Feito o debate nacional, de forma tripartite e paritária, será traçado o novo Plano Nacional de trabalho e emprego, que a depender da correlação de forças nós trará ou não avanços, passará por uma imensa negociação. Daí a importância da nossa participação classista organizada e competente para aprofundar o debate e eleger propostas que vão ao encontro do projeto nacional de desenvolvimento com valorização do trabalho, defendido na I Conferência Nacional da Classe Trabalhadora (Conclat). Podemos e devemos contribuir de forma decisiva, buscar alianças e estabelecer estratégias para avançar. Nela trataremos de assuntos estruturantes para a vida do trabalhador(a), como estar empregado ou não, ter direitos, flexibilização/precarização, igualdade de remuneração entre homens e mulheres, erradicação do trabalho escravo e infantil, liberdade sindical/contra práticas antissindicais; a redução da jornada para 40 horas semanais sem redução dos salários; fim do fator previdenciário; desindustrialização, mais investimentos em nossa economia, reforma agrária, qualificação e requalificação, meio ambiente, mais proteção social, etc.

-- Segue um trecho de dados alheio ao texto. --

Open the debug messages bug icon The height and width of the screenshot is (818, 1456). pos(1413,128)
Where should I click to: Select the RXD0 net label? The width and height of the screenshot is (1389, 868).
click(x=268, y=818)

As centrais sindicais construíram um documento com base na Conclat e apresentam suas propostas consensuais em temas inerentes e relevantes ao atual momento, com base em sua agenda aponta para o Desenvolvimento com distribuição de renda e valorização do trabalho. Pois bem, é nesta conferência em que o conflito do Capital e trabalho toma visibilidade e dá oportunidade aos trabalhadores e trabalhadoras exercer seu protagonismo, propondo transformações, impedindo retrocessos de direitos que sempre estão ameaçados.
Neste cenário de disputa, presenciamos nas etapas estaduais e observamos o acirramento da luta de classe. Os empregadores consideram o termo trabalho decente “vago e subjetivo”, defendem o fim da tutela do Estado e apontam por contratações do trabalho de forma “mais modernas” sempre a defender o “Deus” mercado, sempre na velha pauta neoliberal de flexibilizar, precarizar, desregulamentar, privatizar, etc., como forma de obter a maior produtividade e os maiores lucros. E mais: alertam para a seguridade social “não se tornar uma barreira ao emprego” e apregoam as relações harmoniosas entre o capital e trabalho. Por sua vez, o governo queria que a conferência já apresentasse o novo plano, antes mesmo dos debates ocorrerem. Ao final, graças ao protagonismo dos trabalhadores e trabalhadoras, conseguimos reverter esse processo e inviabilizá-la.
Por fim, em fase de finalização das etapas estaduais, a conferência foi um sucesso e um exemplo ao mundo, sendo ela única a realizar-se de forma inédita no Brasil, ocorreu em todo território, envolvendo todos os segmentos, com exceção do estado do Acre, estranhamente, e foi concluída em dezembro de 2011.
Para nós, esta conferência traz a possibilidade de ampliação da democracia, de formação, de políticas publicas de trabalho e Emprego e de promoção de forma regional e local de novas estruturas para o mundo do trabalho. Aponta também para a necessidade do fortalecimento das secretarias de trabalho e emprego em cada estado/município e coloca na ordem do dia a elaboração do plano e implementação do desenvolvimento com valorização do trabalho para cada região e todo pais.
Marcia Regina Viotto é socióloga e assessora da bancada dos trabalhadores e da CTB.